Some swing district Republican lawmakers are signaling they could cross the aisle and work with Democrats to try to avert or shorten a looming government shutdown, as the House GOP conference struggles to coalesce around a negotiated spending bill of their own that would fund the government for a month.
Democrats and Republicans could use an arcane procedural step known as a “discharge petition” to force the vote on a clean spending bill on the floor, in effect shielding House Speaker Kevin McCarthy from having to do it himself.
But Democrats are warning that if Republicans are serious, they’d need to take action as soon as Tuesday and even that would not likely be fast enough to avert a shutdown.

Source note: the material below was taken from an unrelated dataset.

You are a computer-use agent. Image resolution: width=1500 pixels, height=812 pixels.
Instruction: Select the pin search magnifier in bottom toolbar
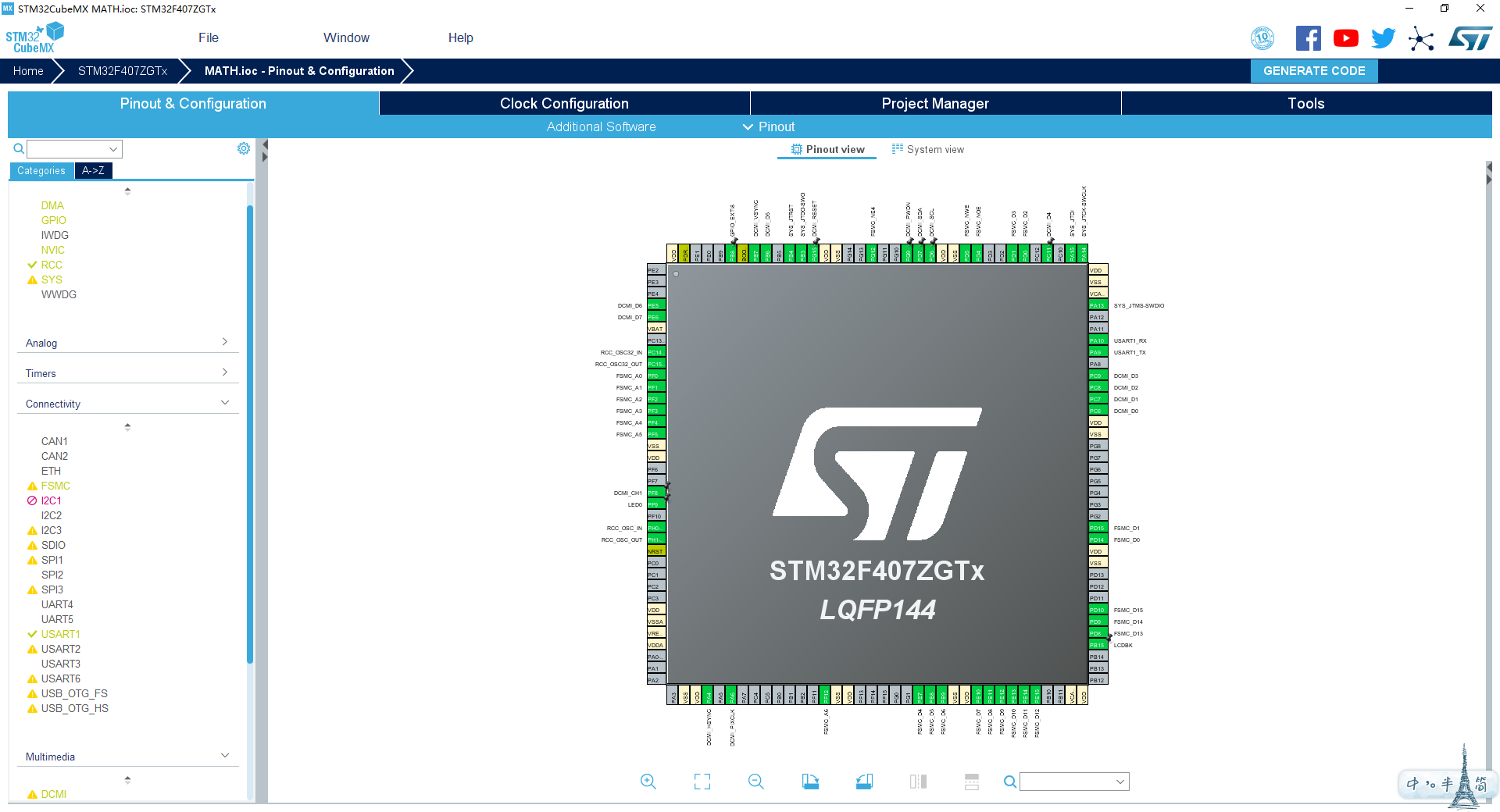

A Democratic source told CNN that the process for forcing a floor vote on a bipartisan continuing resolution would go as follows (even as Democrats are not confident at this point enough Republicans are serious about pursuing the option and they are not holding out much hope this is a serious option):
- The source told CNN that there is already a legislative vehicle on the floor of the House from when it was filed during the debt ceiling that could be amended to fund the government, but five Republicans would have to sign on.
- Once that happened, it would ripen the following legislative day and it would take seven legislative days (days in the House is in session, not days of the week) before action could be taken on it. Then, someone would have to raise it on the floor and the speaker would be forced to schedule a vote within two legislative days.
- It’s possible that leadership could try to kill this move in the Rules Committee, but if they passed a rule to kill it, the rule would need to get a majority on the floor.
One rules expert warned that “it is viable but it is not something that works well with a deadline that is so many days away.” Government funding is slated to run out on September 30.
Still, it may be one way out if things fell apart, a shutdown started and a handful of Republicans from swing districts signed on.
The last time a discharge petition was used was in 2015 on legislation surrounding the import/export bank.
The Democratic caucus has already signed onto the discharge petition, so it would only take a handful of GOP members to cross the aisle and sign on.
However, it’s a complicated calculation for those members to buck their leadership and sign with Democrats on a proposal that would continue funding the government at a level that former House Speaker Nancy Pelosi negotiated. Rep. Mike Lawler, a Republican from New York, has blasted his GOP colleagues who won’t sign onto a Republican-only spending bill. He has said he’s open to working with Democrats.
“If the clown show of colleagues that refuse to actually govern does not want to pass the CR. I will do everything we need to make sure that a CR passes, the bottom line here says we’re not shutting the government down,” Lawler said. “These folks don’t have a plan. They don’t know how to take yes for an answer. They don’t know what it is to work as a team. They don’t know how to define a win. So at the end of the day, the American people sent us here to govern. They sent us here to be in the majority and be responsible. And that’s what I’m gonna do. And so if that requires, you know, taking action to get a bill on the floor to pass the (continuing resolution) because they refused to pass the rule, or they refuse to pass the CR that the vast majority of the conference supports, then that’s on their doorstep.”
Swing district Republicans, however, most certainly would face a backlash.
“Well, if moderate Republicans sign a discharge petition with Democrats, they are signing their own political death warrant and they are handing it to their executioner because it won’t be me and the conservatives off hunting the moderates. It’ll be the very Democrats that they would be working with under that hypothesis.” said Rep. Matt Gaetz, a hardliner from Florida.
Rep. Don Bacon when asked about if he’d sign onto a discharge petition said, “One thing at a time.”
The Republican congressman from a Nebraska swing district, added, “I am part of the Problem Solver’s Caucus, and we are here talking and we’re ready to talk.”
CNN pressed House Speaker Kevin McCarthy on Tuesday morning on if he could blame moderates in his party if they signed onto a discharge petition to keep the government funded.
McCarthy didn’t directly answer the question, instead saying, “Listen, I think the best way to handle anything is you work through this conference, and you get the work done, and that’s what we are doing.”